Of course I want to share something about my late husband and the father of my children. He's been gone now for over 3 1/2 years, a fact that still quiets me with a measure of disbelief. Not only is this good man now physically separated from me but I have been transported in other ways different from what I had known for 50 years.

my family

The death of a mate in a healthy marriage alters a person whether they want to be changed or not. In some ways I am not the same person. In other ways I am more of who I am than I ever was before. 

Daddy ~ 1984 or 1985?

I wish that my father could have met Gary. Daddy passed away from cancer at the age of 58 in 1986. He was a good man, a strong Christian, devoted to his family, and an accomplished pilot first with the air lines and then in corporate aviation. I loved and admired him very much. God used him to shape my life for good in many ways.

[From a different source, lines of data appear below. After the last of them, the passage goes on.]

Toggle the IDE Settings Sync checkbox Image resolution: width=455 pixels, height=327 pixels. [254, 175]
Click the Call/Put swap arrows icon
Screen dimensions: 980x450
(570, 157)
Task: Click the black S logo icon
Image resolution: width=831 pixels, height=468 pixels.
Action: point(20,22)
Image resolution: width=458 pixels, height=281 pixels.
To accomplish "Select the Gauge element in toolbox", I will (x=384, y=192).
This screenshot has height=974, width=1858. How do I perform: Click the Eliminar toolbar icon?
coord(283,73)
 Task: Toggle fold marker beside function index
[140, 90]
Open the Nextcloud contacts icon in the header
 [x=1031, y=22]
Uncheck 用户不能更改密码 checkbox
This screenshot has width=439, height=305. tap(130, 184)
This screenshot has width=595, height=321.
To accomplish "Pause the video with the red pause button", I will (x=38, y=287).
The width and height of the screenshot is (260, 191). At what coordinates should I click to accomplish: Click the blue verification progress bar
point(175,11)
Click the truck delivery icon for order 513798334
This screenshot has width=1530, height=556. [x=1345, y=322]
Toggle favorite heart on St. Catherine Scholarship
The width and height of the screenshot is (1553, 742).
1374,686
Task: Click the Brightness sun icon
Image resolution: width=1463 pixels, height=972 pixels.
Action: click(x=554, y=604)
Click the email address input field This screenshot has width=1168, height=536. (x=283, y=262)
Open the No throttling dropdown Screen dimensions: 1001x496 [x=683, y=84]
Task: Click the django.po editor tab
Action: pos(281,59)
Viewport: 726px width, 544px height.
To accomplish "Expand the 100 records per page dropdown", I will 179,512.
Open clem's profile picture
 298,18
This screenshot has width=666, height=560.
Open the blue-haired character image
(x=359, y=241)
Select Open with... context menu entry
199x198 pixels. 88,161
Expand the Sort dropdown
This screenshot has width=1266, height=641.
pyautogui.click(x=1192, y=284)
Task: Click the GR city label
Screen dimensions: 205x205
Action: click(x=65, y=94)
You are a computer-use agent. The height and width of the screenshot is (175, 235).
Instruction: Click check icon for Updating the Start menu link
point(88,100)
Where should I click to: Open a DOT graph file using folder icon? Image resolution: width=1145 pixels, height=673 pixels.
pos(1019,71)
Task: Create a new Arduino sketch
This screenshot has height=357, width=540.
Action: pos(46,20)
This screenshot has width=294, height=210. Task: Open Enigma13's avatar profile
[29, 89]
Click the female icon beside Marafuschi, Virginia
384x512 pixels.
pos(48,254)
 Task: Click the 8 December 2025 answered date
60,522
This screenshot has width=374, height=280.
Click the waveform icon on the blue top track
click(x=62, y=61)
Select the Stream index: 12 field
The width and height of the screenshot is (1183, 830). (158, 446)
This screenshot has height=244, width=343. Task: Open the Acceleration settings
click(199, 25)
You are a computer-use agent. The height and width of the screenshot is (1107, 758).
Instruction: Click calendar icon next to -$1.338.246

The Lord has blessed me beyond my imagination with Gary. While we will never have growing children out of our union in our shared home, early in our relationship I admired his loyalty to family and his devotion to me. Even in retirement, he is hard-working and enjoys having projects to keep him challenged. I can tell from the descriptions of his own father that the man was a powerful influence in Gary's work ethic, morals, and family values.

"... a true man is vigilant against danger,

faithful to the truth,

brave in the face of opposition,

persistent through trials, and

above all, loving."

With all of this said, I wish my readers a Happy Father's Day. If your loved ones are still here, enjoy them. If they are not, thank God for how their lives helped shape you into who you are today.